• Görev A
Kayıtlarda "Kundvagn (156, 574)" geçen satırdan "Business & marketing (545, 708)" geçen satıra kadar, iki satır da dahil, her satırı olduğu gibi tekrar yaz. Resimleri gösteren satırları cevaba katma.

Demokrasinin olmazsa olmazlarından muhalif basına, iktidarın kalemcileri de ihtiyaç duyar. Yokluğunda o görevi yapmaya çalışırlar arada bir ve zülfüyare dokundurmamaya çalışarak.

Bugün böyle bir yazıyı, “Partiden tanıdık bulma olimpiyatları” başlığı atılanı tahlile oturmadan önce, önemine binaen içinde Milli Şef geçen bir gazeteci anısını hatırlatma görevimizi yapalım. (Star gazetesi- Ömer Ekinci-19.09.2018)

CHP’nin 1950 hezimetinden sonraki bir gün, dediler ki, Ulus’a İsmet Paşa gelecek, sorduğunda herkesin evet demesi gerek. Çalışanlar gitsinler partiye üye olsunlar.

Biz iki arkadaş denileni yapmadık diyor anlatıcı gazeteci. İsmet Paşa gelip sorduğunda da sadece ikimiz parti üyesi olmadığımızı söyledik.

Amir pozisyonundaki büyüklerimiz, bizi de yaktınız telaşında iken, İsmet Paşa gayet sakin dedi ki: Ne güzel! Arkadaşlarınız üye oldukları için partimizi eleştiremezler ama, o görevi siz yapabilirsiniz. Dolayısıyla bizim de yanlışlarımızdan haberimiz olur.

Yanlışlarından haberli olmak değil, yanlışları olduğunu kabul etmeyen bir iktidar günlerini yaşadığımızın şuurunda olmamız dahi muhalif basına hasretimizden kaynaklıdır.

(İstanbul’da önemli bir ilçenin AK Parti İlçe Başkan Yardımcısı çocuğunu okul kaydına götürüyor.

Siyasi kimliğini söylemiyor ama iş insanı olduğu için okul müdürü odasına buyur ediyor. Odaya geçince okul müdürü başlıyor siyasi bir nutuk çekmeye, hükümetin politikalarını övmeye. Bunun üzerine ilçe başkan yardımcısı dayanamayıp, “Hocam, siyaseti dışarıda yapalım, burada yapmayalım” deyiveriyor.

Müdürden gelen cevap hayli ilginç, “Siz muhalif birisiniz zannedersem…”)

Anlatılanın sadece bu kısmı, üç türlü açıklar olayı. 17 yıllık AKP iktidarından sonra bugün bir okul müdürü böyle bir pozisyon almışsa, eski müdürlerin hepten yok olduklarının ispatıdır bu. O yokedilmelere onay verme pozisyonundaki ilçe başkan yardımcısının rahatsızlık duymasının gayri bir önemi yoktur.

Yenileşme işte böyle olmuştur, yeni müdür standardımıza verilen bu örneğin, alkışçı medya köşecilerini rahatsız etmesi ise geçicidir ve mesela 18’inci yılda alışmış olacaklardır.

Üçüncü ihtimal ise, kendilerini ve koltuklarını koruma içgüdüsünün, müdürleri ne hallere düçar ettiğini bize göstermeye yeter.

• Görev B
Yukarıdaki muhalif basın ve iktidar üzerine yazıyı kaldığı yerden devam ettir.

• Alınan kayıtlar
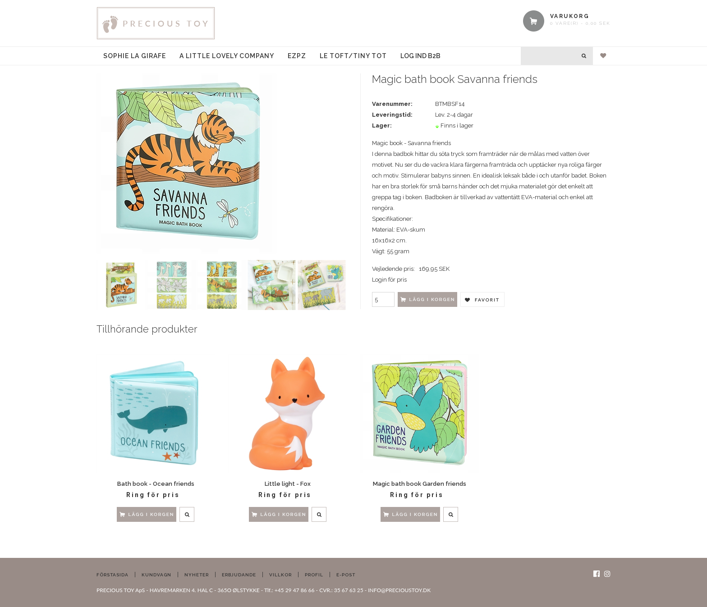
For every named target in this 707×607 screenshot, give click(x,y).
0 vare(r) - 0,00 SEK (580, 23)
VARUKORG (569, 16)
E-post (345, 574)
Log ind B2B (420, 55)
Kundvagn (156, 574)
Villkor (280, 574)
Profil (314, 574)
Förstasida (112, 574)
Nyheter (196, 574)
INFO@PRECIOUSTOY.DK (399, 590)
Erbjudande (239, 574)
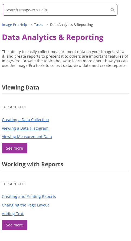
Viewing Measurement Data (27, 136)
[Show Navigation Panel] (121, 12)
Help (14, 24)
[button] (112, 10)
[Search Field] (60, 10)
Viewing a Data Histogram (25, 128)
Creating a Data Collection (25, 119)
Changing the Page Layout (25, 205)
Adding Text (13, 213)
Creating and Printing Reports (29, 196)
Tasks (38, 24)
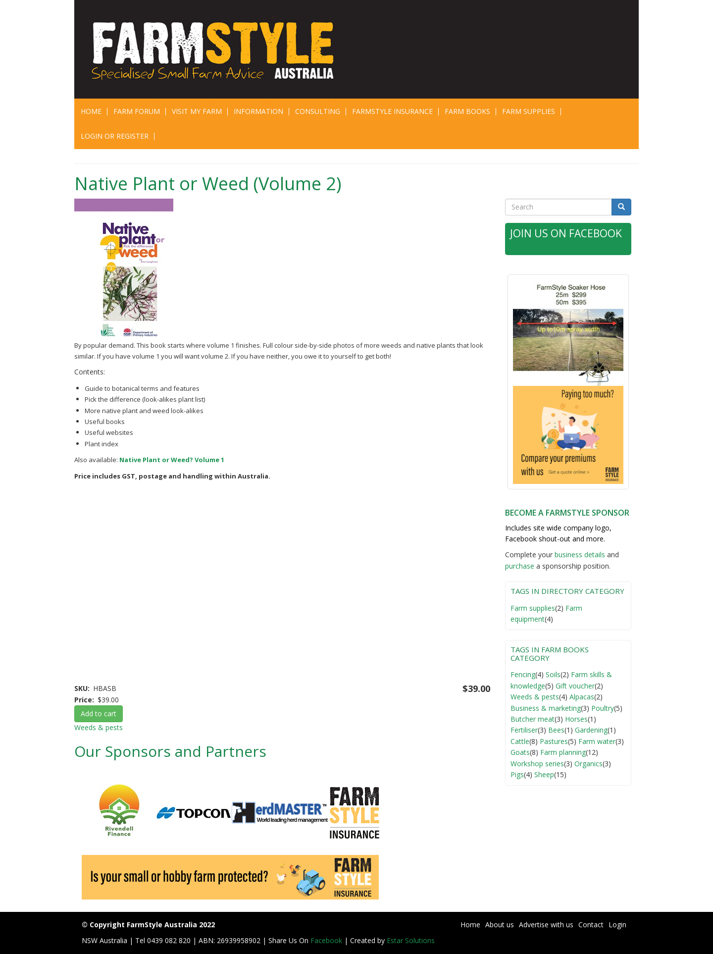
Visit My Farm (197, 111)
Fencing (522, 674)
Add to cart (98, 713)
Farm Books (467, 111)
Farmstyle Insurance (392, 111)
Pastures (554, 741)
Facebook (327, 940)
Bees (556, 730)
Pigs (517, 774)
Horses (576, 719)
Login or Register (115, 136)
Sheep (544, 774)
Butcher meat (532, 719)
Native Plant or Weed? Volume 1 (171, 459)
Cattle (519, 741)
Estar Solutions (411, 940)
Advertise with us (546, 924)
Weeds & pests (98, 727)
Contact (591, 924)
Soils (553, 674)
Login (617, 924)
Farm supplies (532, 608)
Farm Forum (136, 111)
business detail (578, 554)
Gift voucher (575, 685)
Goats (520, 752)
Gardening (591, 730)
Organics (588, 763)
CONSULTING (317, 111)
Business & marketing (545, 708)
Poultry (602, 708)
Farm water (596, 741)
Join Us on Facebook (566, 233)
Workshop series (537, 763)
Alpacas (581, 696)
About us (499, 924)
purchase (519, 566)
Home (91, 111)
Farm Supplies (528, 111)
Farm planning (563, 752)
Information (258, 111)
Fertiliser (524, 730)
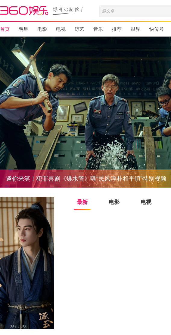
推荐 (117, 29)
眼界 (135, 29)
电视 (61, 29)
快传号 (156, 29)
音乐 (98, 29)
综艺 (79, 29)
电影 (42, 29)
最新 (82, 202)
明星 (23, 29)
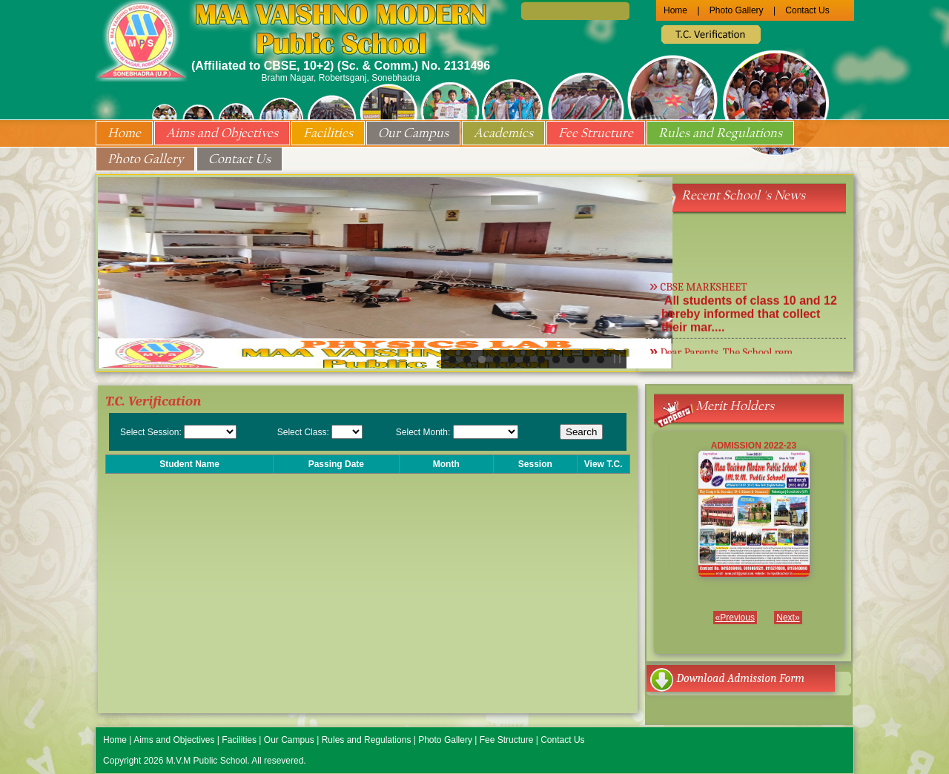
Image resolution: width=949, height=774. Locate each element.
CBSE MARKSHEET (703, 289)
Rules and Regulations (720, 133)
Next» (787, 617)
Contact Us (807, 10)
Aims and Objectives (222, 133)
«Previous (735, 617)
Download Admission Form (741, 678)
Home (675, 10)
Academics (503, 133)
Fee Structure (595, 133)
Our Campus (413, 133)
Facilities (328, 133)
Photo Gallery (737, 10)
* * *
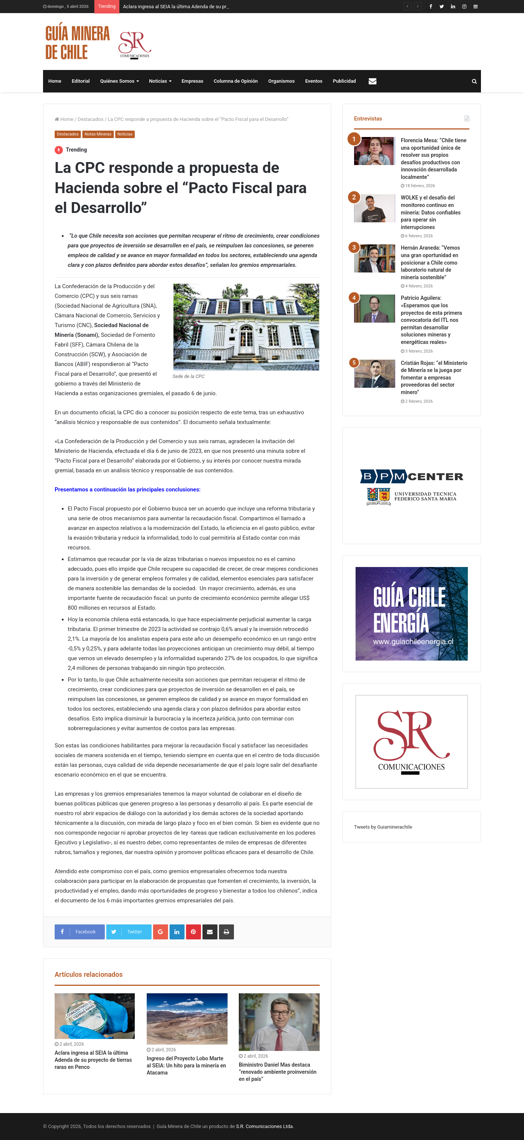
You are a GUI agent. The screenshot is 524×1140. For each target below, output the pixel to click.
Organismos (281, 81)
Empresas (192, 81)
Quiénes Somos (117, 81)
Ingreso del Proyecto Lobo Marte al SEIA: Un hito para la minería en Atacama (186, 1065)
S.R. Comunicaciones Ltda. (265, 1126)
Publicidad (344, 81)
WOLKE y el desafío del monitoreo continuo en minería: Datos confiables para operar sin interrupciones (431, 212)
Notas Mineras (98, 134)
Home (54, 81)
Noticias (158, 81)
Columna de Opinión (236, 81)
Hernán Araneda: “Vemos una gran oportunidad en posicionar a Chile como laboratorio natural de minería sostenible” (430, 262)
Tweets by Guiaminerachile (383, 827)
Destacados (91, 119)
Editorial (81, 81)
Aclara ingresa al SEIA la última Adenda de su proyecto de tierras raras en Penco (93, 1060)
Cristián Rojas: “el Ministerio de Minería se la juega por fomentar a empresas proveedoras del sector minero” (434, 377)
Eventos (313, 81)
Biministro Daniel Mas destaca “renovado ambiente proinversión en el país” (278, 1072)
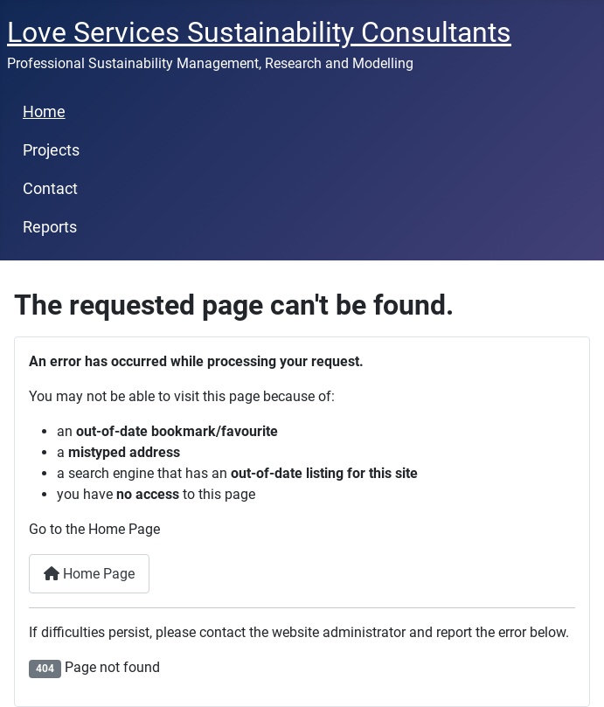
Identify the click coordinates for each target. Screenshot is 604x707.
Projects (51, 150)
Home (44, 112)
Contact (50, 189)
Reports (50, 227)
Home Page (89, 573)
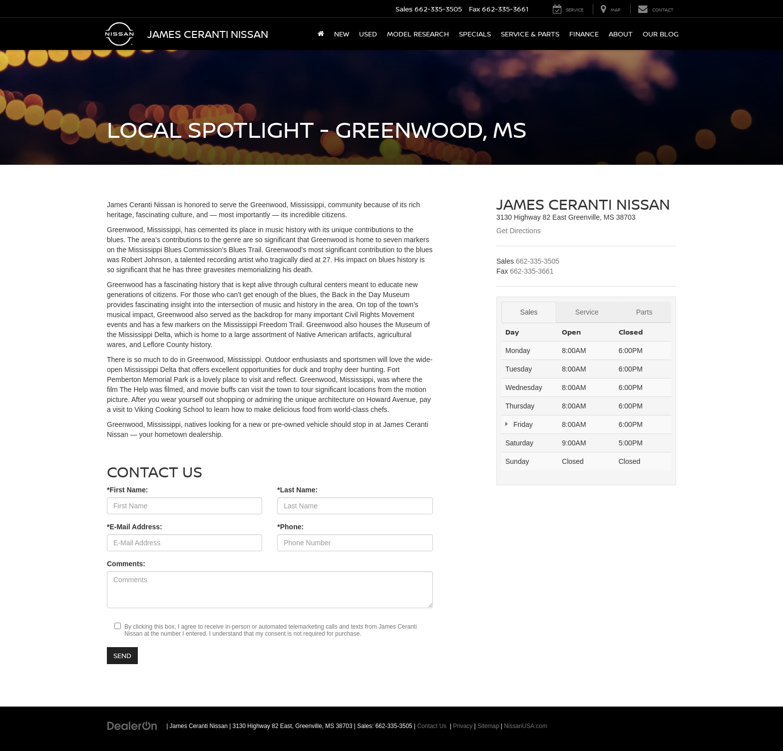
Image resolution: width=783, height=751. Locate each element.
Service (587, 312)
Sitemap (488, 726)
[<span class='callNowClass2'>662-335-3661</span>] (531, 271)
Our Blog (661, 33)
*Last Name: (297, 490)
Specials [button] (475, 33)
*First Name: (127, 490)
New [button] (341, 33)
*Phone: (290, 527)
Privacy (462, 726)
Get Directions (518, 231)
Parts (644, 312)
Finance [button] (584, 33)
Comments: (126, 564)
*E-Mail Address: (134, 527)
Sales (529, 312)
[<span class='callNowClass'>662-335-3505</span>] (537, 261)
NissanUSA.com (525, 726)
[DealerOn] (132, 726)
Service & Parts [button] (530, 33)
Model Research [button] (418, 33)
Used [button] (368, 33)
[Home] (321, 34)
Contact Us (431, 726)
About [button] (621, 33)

• Görev sonucu A
Kundvagn (156, 574)
Villkor (280, 574)
Profil (314, 574)
Förstasida (112, 574)
Nyheter (196, 574)
INFO@PRECIOUSTOY.DK (399, 590)
Erbjudande (239, 574)
Viewing Measurement Data (27, 136)
[Show Navigation Panel] (121, 12)
Help (14, 24)
[button] (112, 10)
[Search Field] (60, 10)
Viewing a Data Histogram (25, 128)
Creating a Data Collection (25, 119)
Changing the Page Layout (25, 205)
Adding Text (13, 213)
Creating and Printing Reports (29, 196)
Tasks (38, 24)
Visit My Farm (197, 111)
Fencing (522, 674)
Add to cart (98, 713)
Farm Books (467, 111)
Farmstyle Insurance (392, 111)
Pastures (554, 741)
Facebook (327, 940)
Bees (556, 730)
Pigs (517, 774)
Horses (576, 719)
Login or Register (115, 136)
Sheep (544, 774)
Butcher meat (532, 719)
Native Plant or Weed? Volume 1 (171, 459)
Cattle (519, 741)
Estar Solutions (411, 940)
Advertise with us (546, 924)
Weeds & pests (98, 727)
Contact (591, 924)
Soils (553, 674)
Login (617, 924)
Farm supplies (532, 608)
Farm Forum (136, 111)
business detail (578, 554)
Gift voucher (575, 685)
Goats (520, 752)
Gardening (591, 730)
Organics (588, 763)
CONSULTING (317, 111)
Business & marketing (545, 708)

• Görev sonucu B
(Çok fazla sayıda mesaj geliyor, tanıdık-tanımadık çok sayıda genç: “Abi şu belediyede işe gireceğim, belediyedekiler “Git partiden tanıdık bul, işin çözülsün” diyorlar.

Ben de “Referans olarak beni ekle, numaramı yaz, ararlarsa referans veririm” dedim.)

Tanıdık bulma olimpiyatlarının sürekliliğinden şikayetçi yazarımız, iki arzusunu dile getirmiş burada.

Ey hükümet, okullara, partide tanıdık bulmanın yolları derslerini koyun. Yoksa bizim, sizi alkışlamaya az zamanımız olacak.

Arzulardan bir demetin ikincisi ise, iç sorunlarının dışa aksetmesidir: Ey beni önemsemeyenler, nasıl arandığımı öğrenin diye anlatıyorum bunları derken, şu cümlesiyle de kuvvetlendirir tezini: “Hükümeti destekleyen bir gazete yazdığım için etkim olur, sözümü dinlerler.”

Sözünü dinleten gazeteci olmak, çok mühim gazeteci olmaktır. Lakin günümüzde bu o kadar kolay değil. Mehmet Barlas üstad dahi zorlanırken yani.

Geçmiş siyasi hayatımızda da sözünü dinleten gazeteciler oldu. Milli Damat Metin Toker mesela. Fakat o gazeteci olduğu için değil, damat olduğu için dinletti sözünü. İnsanlar onu “Sahibinin Sesi” plaklarını dinler gibi dinlediler. Bu metodu denemelerinde fayda olabilir.

İşe ihtiyaç duyanların, belediyeleri bir arasan ne olur, isteklerine “Hayır” demesinin gerekçesi şu cümle imiş sayın yazarımızın: “Yakınlarını belediyeye yerleştiriyor, durumuna düşerdim.”

Düşmek diye anlatılanın, bu ülkede 15 Temmuz’dan sonra yaşanan bazı olaylara bir taş olmasını, revaçtaki şekille söylersek bir gönderme olmasını, sayın yazarımızın cesaretiyle orantılayabiliriz.

15 Temmuz’dan sonra üretilen “Kamyoncu Kadın” reklamının, yakınlarını işe yerleştirme garantili olmasında, ancak bugün rahatsızlık duymasının yansıması da sayılabilir bu durum.

Bir telefonla, isteyene iş bulma zevkini tatmin edenlerden, partiye gidin çalışın diye yol gösteren iştirak şirketi müdürlerine kadar çok şey yazdıklarını sanan sayın yazarlarımıza bir cümle de biz söyleyelim: Ara sıra böyle muhalif oluruz icabında veznindeki bu yazılarınız, sonra övüncünüz olacaktır. Ben demiştim ama, diyeceğiniz günlerde...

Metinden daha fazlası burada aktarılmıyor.